• _Your task_
With the pictures omitted, transcribe each line below exactly as it is.
== Segment start ==
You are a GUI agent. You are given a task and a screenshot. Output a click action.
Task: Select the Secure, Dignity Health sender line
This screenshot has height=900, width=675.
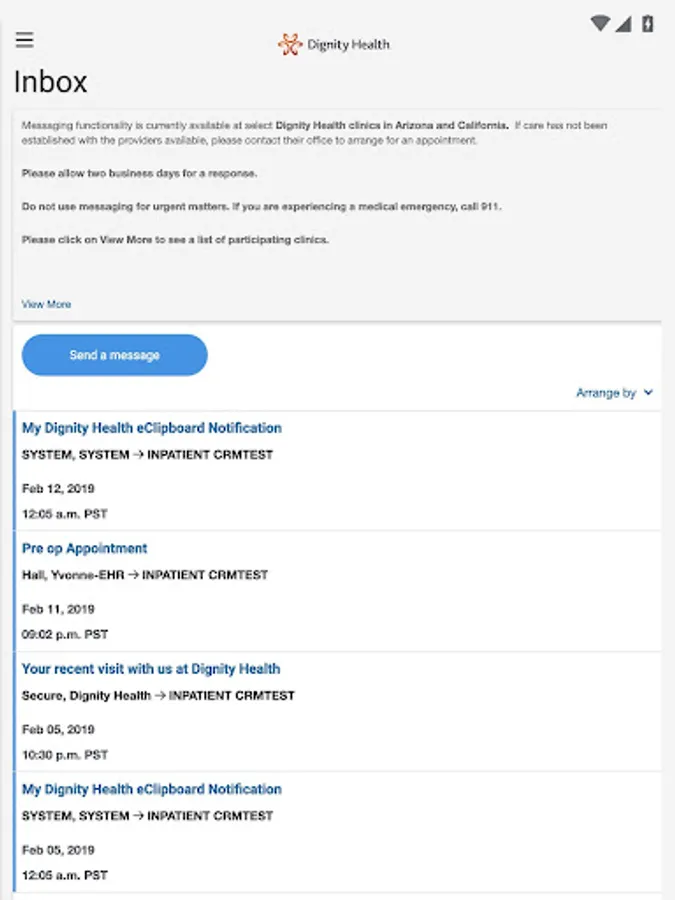pos(158,695)
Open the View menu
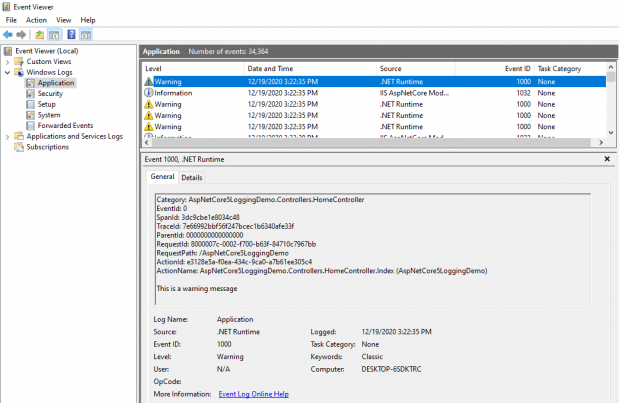The height and width of the screenshot is (403, 619). (x=64, y=20)
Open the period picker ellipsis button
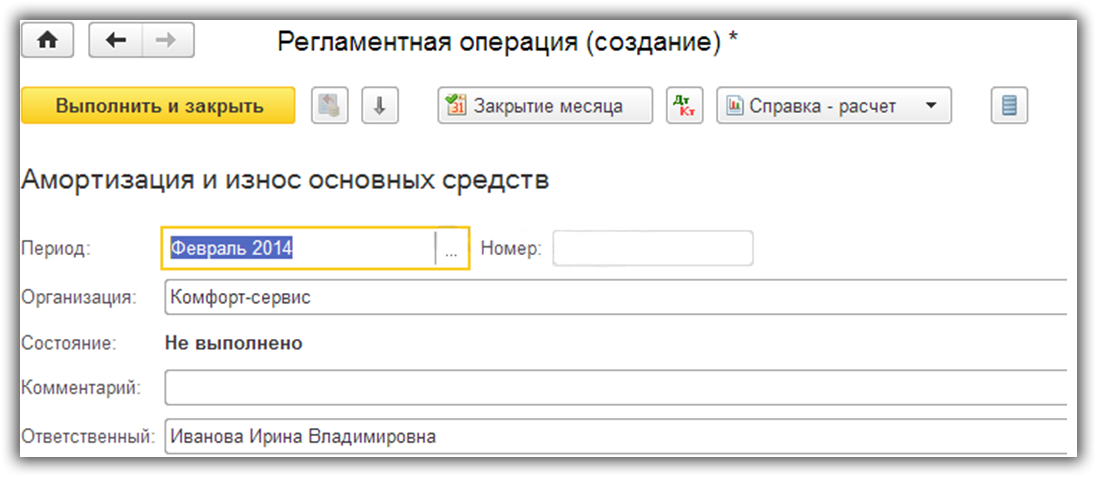1097x477 pixels. pos(451,249)
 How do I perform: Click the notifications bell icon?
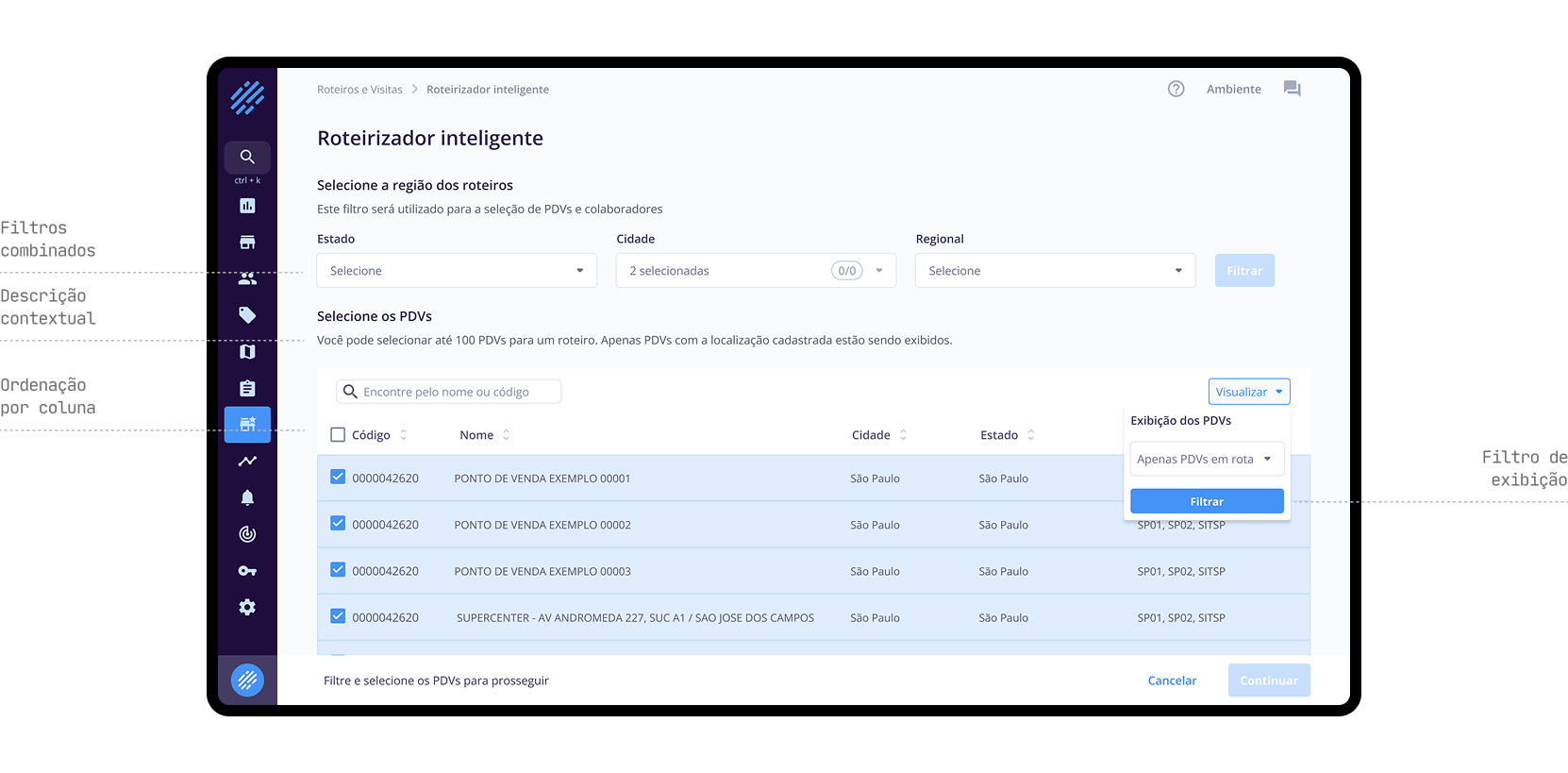(x=247, y=497)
== Segment end ==
• _Output_
You are a GUI agent. You are given a task and a screenshot. Output a click action.
Task: Select the Secure, Dignity Health sender line
This screenshot has height=900, width=675.
pos(158,695)
Open the View menu
The height and width of the screenshot is (403, 619). (x=64, y=20)
Open the period picker ellipsis button
1097x477 pixels. pos(451,249)
 How do I perform: Click the notifications bell icon?
(x=247, y=497)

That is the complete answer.